Our physicians tend to do a lot of ultrasounds (including a quick look at their first OB visit). We would bill the 76817 with a Dx of V28.3 (Encounter for routine screening for malformation using ultrasonics) even if nothing of note was found. Well...this code has now been crosswalked into Z36 for routine fetal ultrasound. (Keep in mind that just about every screening has been crosswalked into that Z36 code). 

But now we are starting to see some denials as improper dx. The only other code I can think of that would apply would be O35.8xx0 for a single gestation. Would the documentation need to state that they physician performed this ultrasound looking for a specific abnormality? Is this something we should be expecting to not get reimbursed on?

Any guidance would be greatly appreciated. 

Thank you!


----------



## Cmama12 (Oct 22, 2015)

I'm not sure how the z36 is going for our organization at this point, but yes, it's funny how ICD -10 is more specific for some things, and not so much for others... like OB.  There have been a few codes taken away that we are not happy with lol..

But I digress.  For a 76817 when it's their first one, I have been using the o36.80x0 for inconclusive viability.  For other U/S down the road, I am using the z36  unless there is another reason mentioned.. I do find there is usually something else like elderly multigrav, or obesity, gest diabetes, etc.

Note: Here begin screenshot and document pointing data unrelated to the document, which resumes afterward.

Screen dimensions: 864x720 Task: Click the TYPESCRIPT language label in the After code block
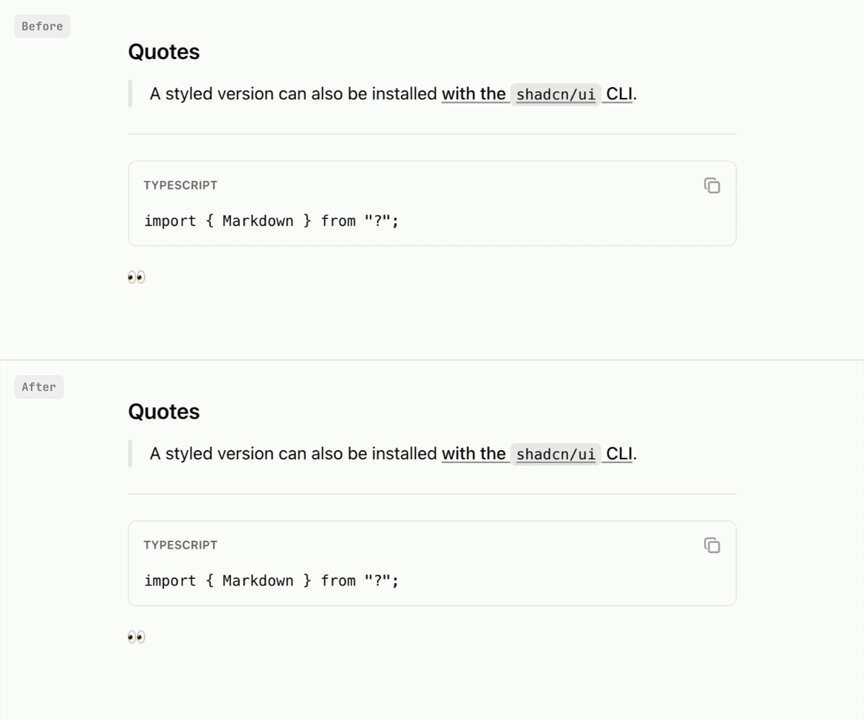(181, 545)
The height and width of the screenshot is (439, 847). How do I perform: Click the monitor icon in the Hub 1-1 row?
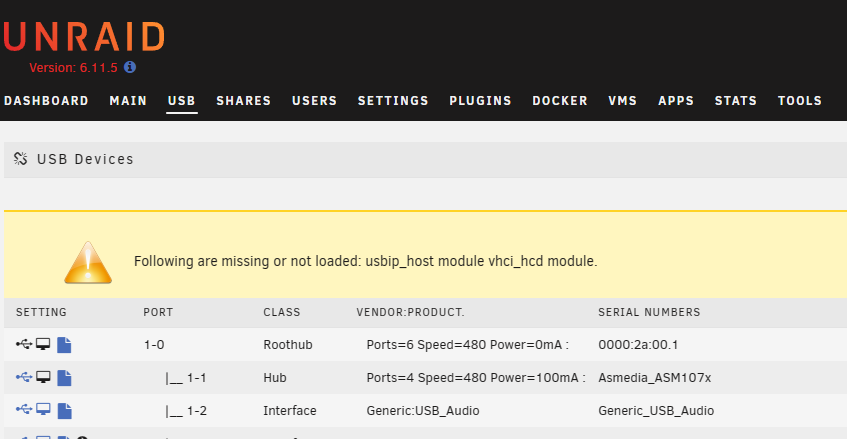click(43, 377)
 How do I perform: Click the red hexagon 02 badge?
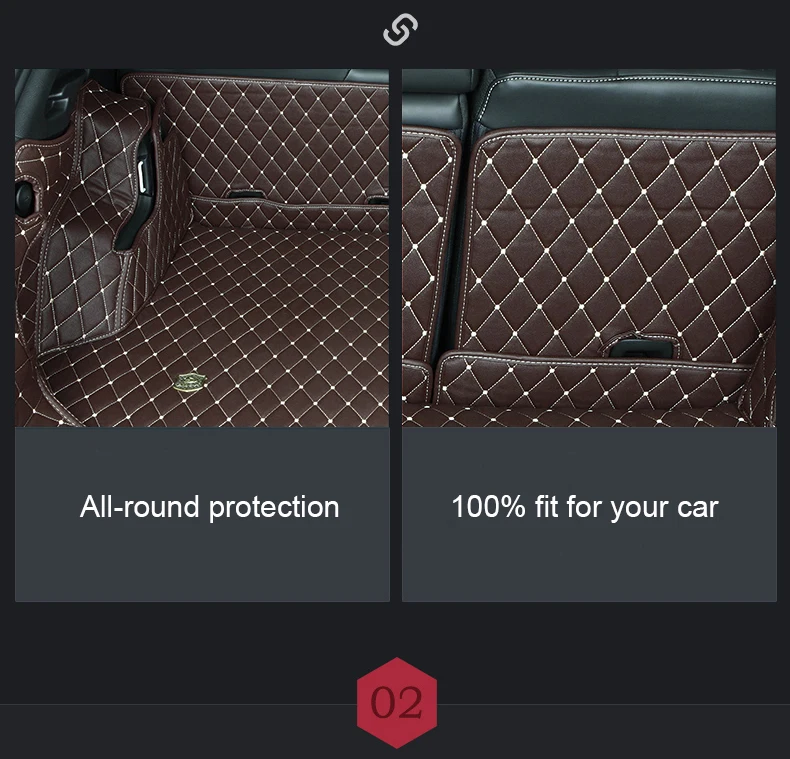tap(397, 703)
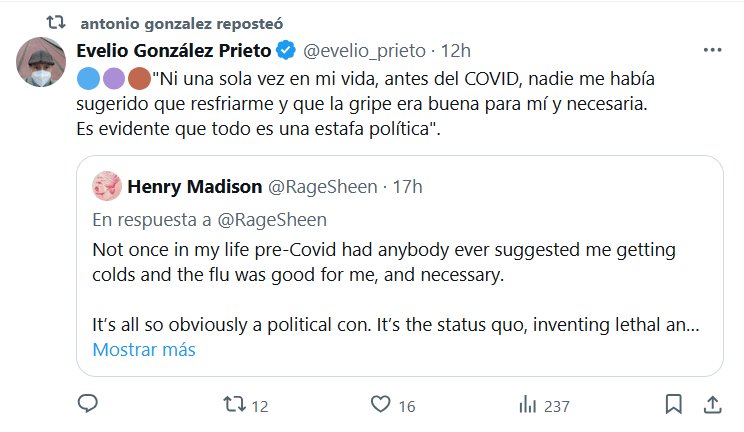Repost this tweet via the retweet icon
The image size is (744, 432).
click(234, 405)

There are also the Z03.  equivalents of v89 codes, encounter for suspected fetal anomaly ruled out, etc.  - you could try adding those if you know what they were looking for.


----------



## Scruz09 (Oct 22, 2015)

How has the Z36 treated you in terms of payment? Are they getting paid or do you not remittance back yet?

Thanks for the replay BTW


----------



## Cmama12 (Oct 22, 2015)

I have not heard anything yet.  I tried looking in some of the denail workques, but there are so many of them.. I didn't see any so far.  Are you getting commercial denials or medicaid,medicare.. or all the above?


----------



## Scruz09 (Oct 22, 2015)

Most of the ones I've seen have been Medicaid related but that's across the board. Medicaid well codes aren't seeming to do so well either. I have one of our reps looking into it at the moment. When I find out more, I can let you know.


----------



## mitchellde (Oct 23, 2015)

maparso96 said:


> I'm not sure how the z36 is going for our organization at this point, but yes, it's funny how ICD -10 is more specific for some things, and not so much for others... like OB.  There have been a few codes taken away that we are not happy with lol..
> 
> But I digress.  For a 76817 when it's their first one, I have been using the o36.80x0 for inconclusive viability.  For other U/S down the road, I am using the z36  unless there is another reason mentioned.. I do find there is usually something else like elderly multigrav, or obesity, gest diabetes, etc.
> 
> There are also the Z03.  equivalents of v89 codes, encounter for suspected fetal anomaly ruled out, etc.  - you could try adding those if you know what they were looking for.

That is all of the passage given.